Two babies who had been abandoned at a New Jersey recycling center in February have been buried with dignity by the Catholic Diocese of Metuchen. 

Last Friday, a graveside committal service laid the bodies of the two infants to rest in St. Peter’s Catholic Cemetery in New Brunswick. Because of covid-19 restrictions, the small number of mourners wore face masks as they prayed for the babies they had never known.

The funeral was coordinated by the parishioners and clergy of  St. Peter the Apostle University and Community Parish  with the support of the Office of the Mayor of the City of New Brunswick, for two abandoned babies found hours apart on Feb. 19 at a recycling center in the city.
When the first infant was found, police were called to the scene, and a subsequent search of the facility resulted in the discovery of another newborn about six hours later.

Shortly after learning of the news, the Bishop of Metuchen contacted the Office of the Mayor and offered to bury the infants if their bodies went unclaimed.

“In a time when people are experiencing anxiety, sickness and death as a result of COVID-19 and as we hear the voices of politicians and celebrities echoing similar sentiments in their public service announcements, reminding us that we cannot put a value on human life, we need to come together as a nation to remember that every life, at every stage, is sacred and is to be protected and cherished,” said Bishop Checchio.

At the cemetery, before the white casket was lowered into its final resting place, the mourners looked on and prayed.

**Provided material**
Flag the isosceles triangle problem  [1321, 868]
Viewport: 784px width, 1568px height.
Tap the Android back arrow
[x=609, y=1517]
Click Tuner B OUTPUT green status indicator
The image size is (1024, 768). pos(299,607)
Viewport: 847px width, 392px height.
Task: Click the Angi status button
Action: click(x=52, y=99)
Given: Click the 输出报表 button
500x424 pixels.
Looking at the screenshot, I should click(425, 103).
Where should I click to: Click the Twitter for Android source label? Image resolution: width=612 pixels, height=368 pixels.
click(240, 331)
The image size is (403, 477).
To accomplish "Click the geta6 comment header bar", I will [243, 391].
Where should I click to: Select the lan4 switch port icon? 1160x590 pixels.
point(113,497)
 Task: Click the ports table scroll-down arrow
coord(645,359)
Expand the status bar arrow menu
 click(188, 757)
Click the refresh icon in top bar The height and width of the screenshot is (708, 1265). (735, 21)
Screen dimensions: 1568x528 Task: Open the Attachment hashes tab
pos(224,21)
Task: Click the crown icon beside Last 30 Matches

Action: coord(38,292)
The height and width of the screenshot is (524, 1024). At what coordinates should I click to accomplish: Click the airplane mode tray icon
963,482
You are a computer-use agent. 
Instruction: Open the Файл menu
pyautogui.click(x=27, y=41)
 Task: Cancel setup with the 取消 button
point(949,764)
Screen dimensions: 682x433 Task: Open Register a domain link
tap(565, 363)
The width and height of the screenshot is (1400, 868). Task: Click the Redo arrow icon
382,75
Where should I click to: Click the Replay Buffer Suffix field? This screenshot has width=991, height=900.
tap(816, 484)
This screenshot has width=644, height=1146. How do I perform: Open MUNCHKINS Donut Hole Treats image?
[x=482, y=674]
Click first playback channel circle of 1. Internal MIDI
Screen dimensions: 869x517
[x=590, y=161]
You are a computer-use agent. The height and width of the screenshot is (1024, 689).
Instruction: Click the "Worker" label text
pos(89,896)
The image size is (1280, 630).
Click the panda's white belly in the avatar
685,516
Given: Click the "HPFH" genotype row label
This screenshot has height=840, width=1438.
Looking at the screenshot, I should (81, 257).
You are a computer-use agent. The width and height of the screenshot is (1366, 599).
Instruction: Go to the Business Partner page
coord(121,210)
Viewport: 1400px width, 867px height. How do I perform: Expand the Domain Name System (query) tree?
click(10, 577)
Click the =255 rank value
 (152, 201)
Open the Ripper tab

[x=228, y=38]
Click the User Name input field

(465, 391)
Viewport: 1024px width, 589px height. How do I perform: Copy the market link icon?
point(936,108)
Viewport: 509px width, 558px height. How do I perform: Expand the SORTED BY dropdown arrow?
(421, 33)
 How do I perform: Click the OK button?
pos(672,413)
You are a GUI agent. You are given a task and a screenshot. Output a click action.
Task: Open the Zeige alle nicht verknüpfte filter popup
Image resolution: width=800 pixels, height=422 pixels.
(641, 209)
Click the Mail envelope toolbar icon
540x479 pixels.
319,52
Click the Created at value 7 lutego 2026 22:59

**Activities**
A: In the article about the burial of the abandoned infants, write out the part between "Two babies who" and "six hours later.", inclusive.
B: Continue the article about the burial of the abandoned infants from where it stops.

**Results of the exercise**
A:
Two babies who had been abandoned at a New Jersey recycling center in February have been buried with dignity by the Catholic Diocese of Metuchen. 

Last Friday, a graveside committal service laid the bodies of the two infants to rest in St. Peter’s Catholic Cemetery in New Brunswick. Because of covid-19 restrictions, the small number of mourners wore face masks as they prayed for the babies they had never known.

The funeral was coordinated by the parishioners and clergy of  St. Peter the Apostle University and Community Parish  with the support of the Office of the Mayor of the City of New Brunswick, for two abandoned babies found hours apart on Feb. 19 at a recycling center in the city.
When the first infant was found, police were called to the scene, and a subsequent search of the facility resulted in the discovery of another newborn about six hours later.

B:
“In the face of these deaths, all words fail,” said Msgr. Joseph G. Celano, pastor of St. Peter the Apostle University and Community Parish, who presided over the rite of committal at the cemetery. “But we know that the Lord Jesus accompanies us and accompanies these children with tender mercy and love.”

Among those who attended the graveside service were Anthony P. Kearns, chancellor for the Diocese of Metuchen; Jennifer Ruggiero, diocesan director of the Office of Human Life and Dignity; and Mayor James M. Cahill of the City of New Brunswick.

“Even in our own grief for the loss of these two children, we believe that one short sleep passed, and they will wake eternally,” said Msgr. Celano.

The casket was donated by Kearns Funeral Home in Whitehouse, and the vault for the casket was donated by Vliet Burial Vault Company in Asbury.

According to Ruggiero, who placed a small bouquet of red roses – a symbol of life often associated with pro-life causes and a representation of the spiritual bouquet of prayers being offered for the infants by people across the four-county diocese – on the casket before it was lowered into the grave, “the loss of these infants and the burial feels especially tragic leading to Mother’s Day.”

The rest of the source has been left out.